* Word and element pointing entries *
========================================================================
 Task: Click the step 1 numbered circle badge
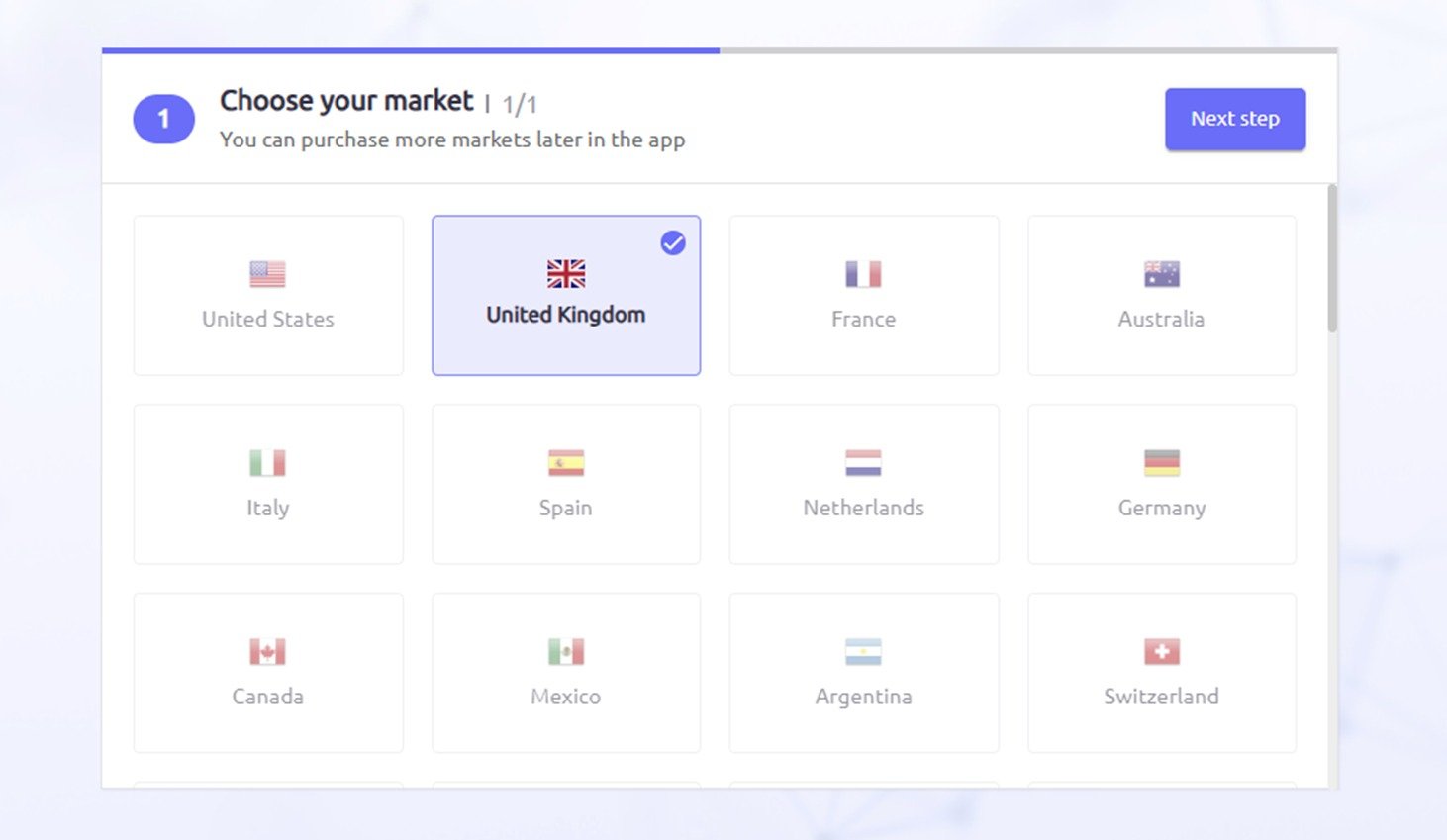(x=163, y=118)
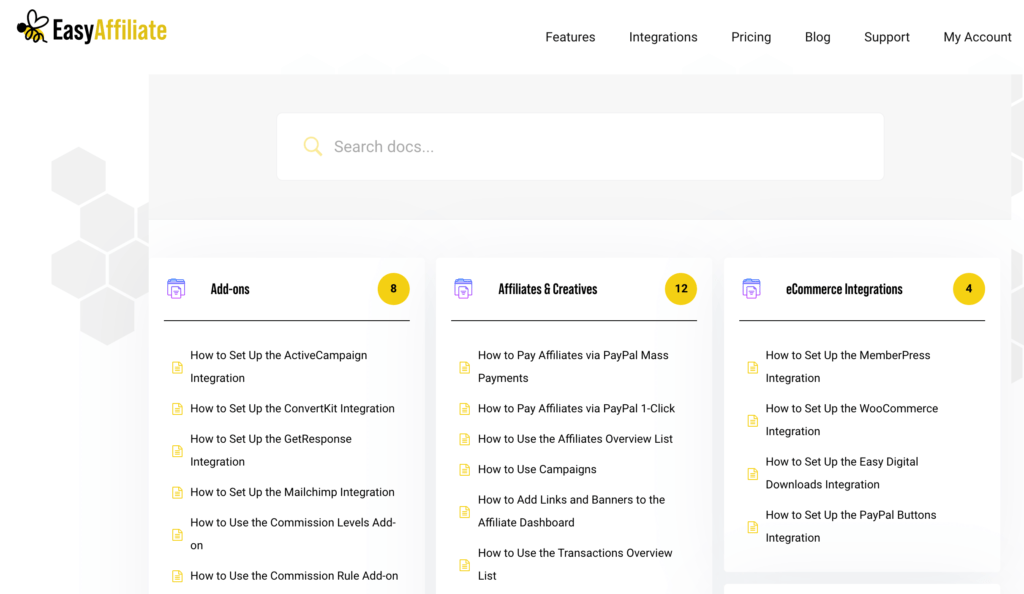
Task: Open How to Pay Affiliates via PayPal 1-Click
Action: 576,408
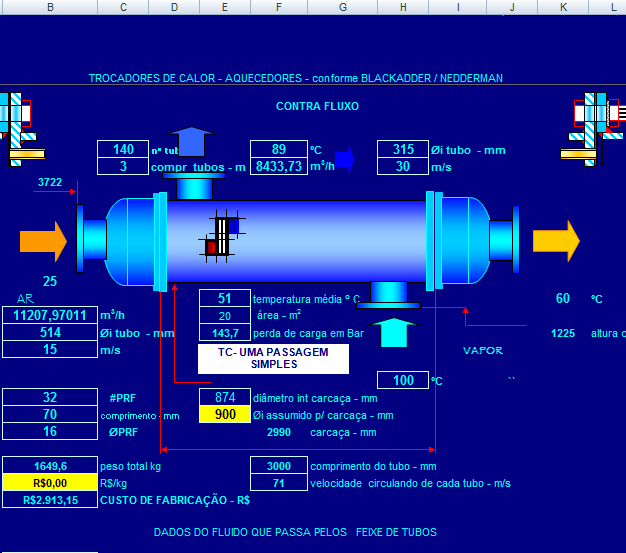Click the small blue arrow beside m³/h
Viewport: 626px width, 553px height.
[x=345, y=158]
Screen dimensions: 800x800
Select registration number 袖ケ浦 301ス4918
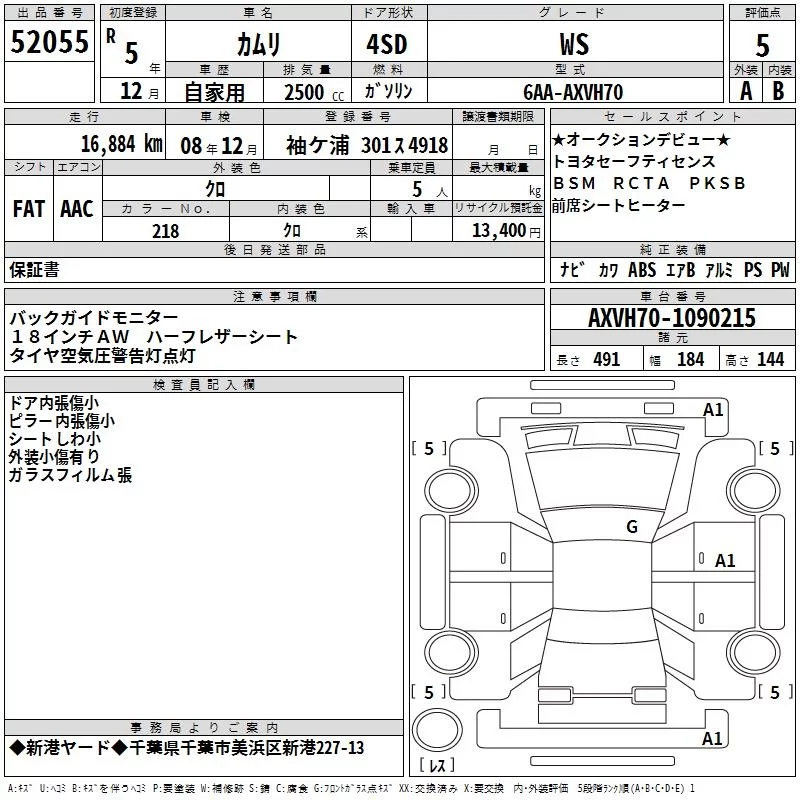tap(366, 145)
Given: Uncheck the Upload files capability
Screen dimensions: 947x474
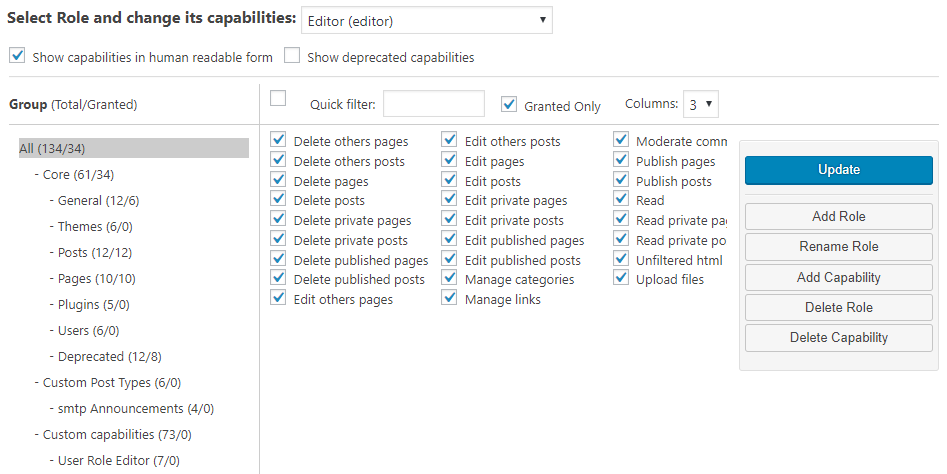Looking at the screenshot, I should coord(621,279).
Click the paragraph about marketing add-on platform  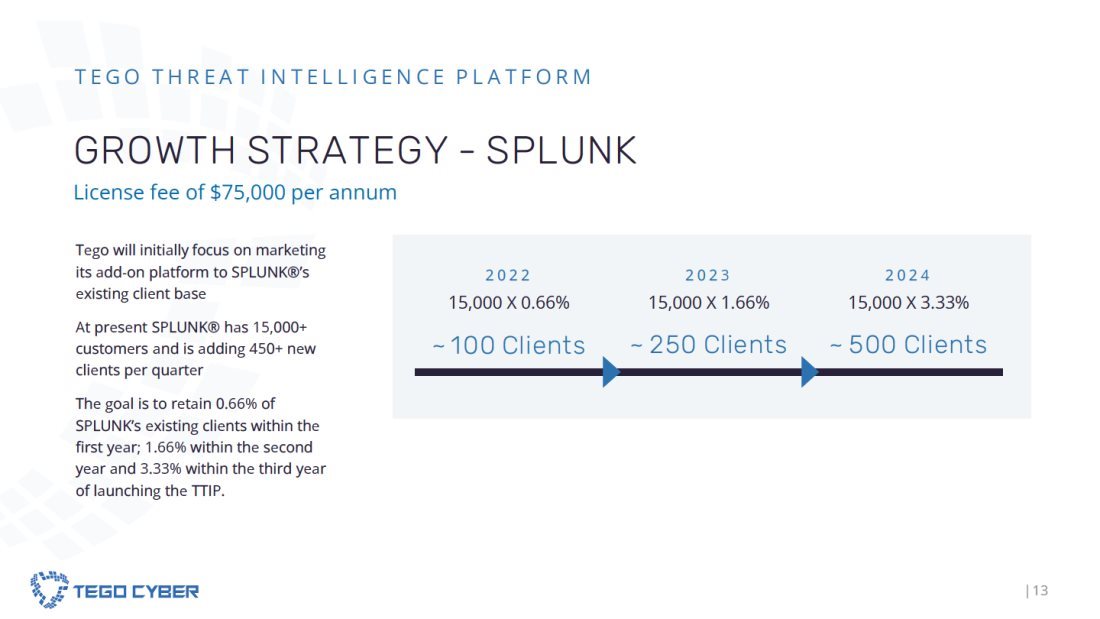[x=201, y=272]

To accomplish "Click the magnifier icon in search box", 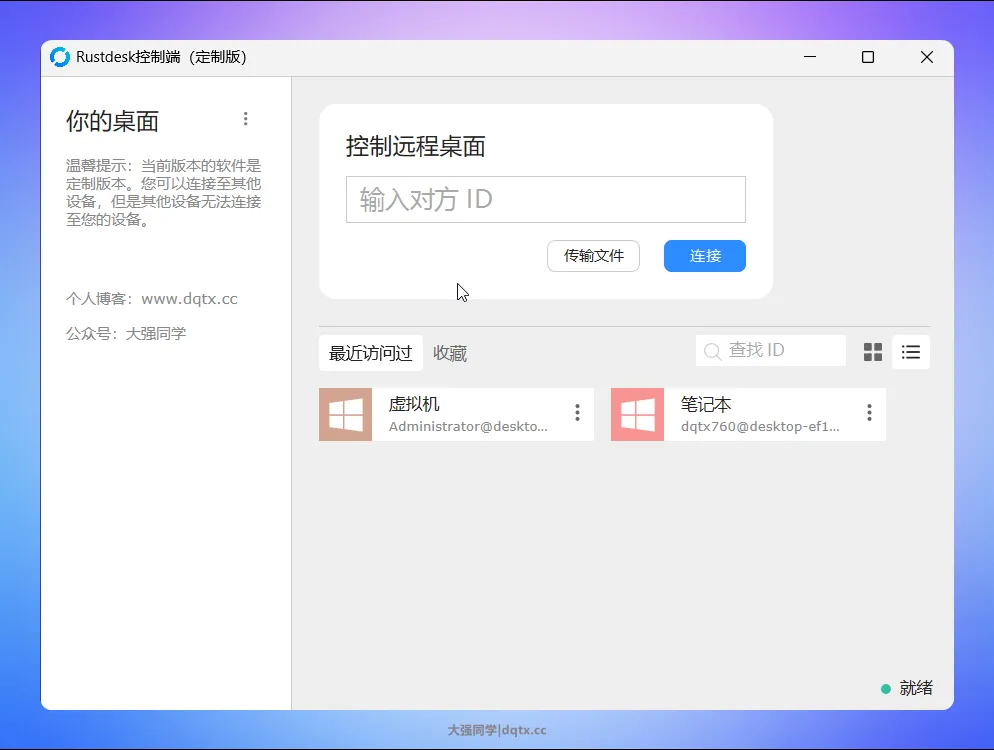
========================================================================
* The request *
Gather every line of the records above that contains the string "Task", matching uppercase and lowercase letters exactly.

* Answer below *
 Task: Click the step 1 numbered circle badge
Task: Open How to Pay Affiliates via PayPal 1-Click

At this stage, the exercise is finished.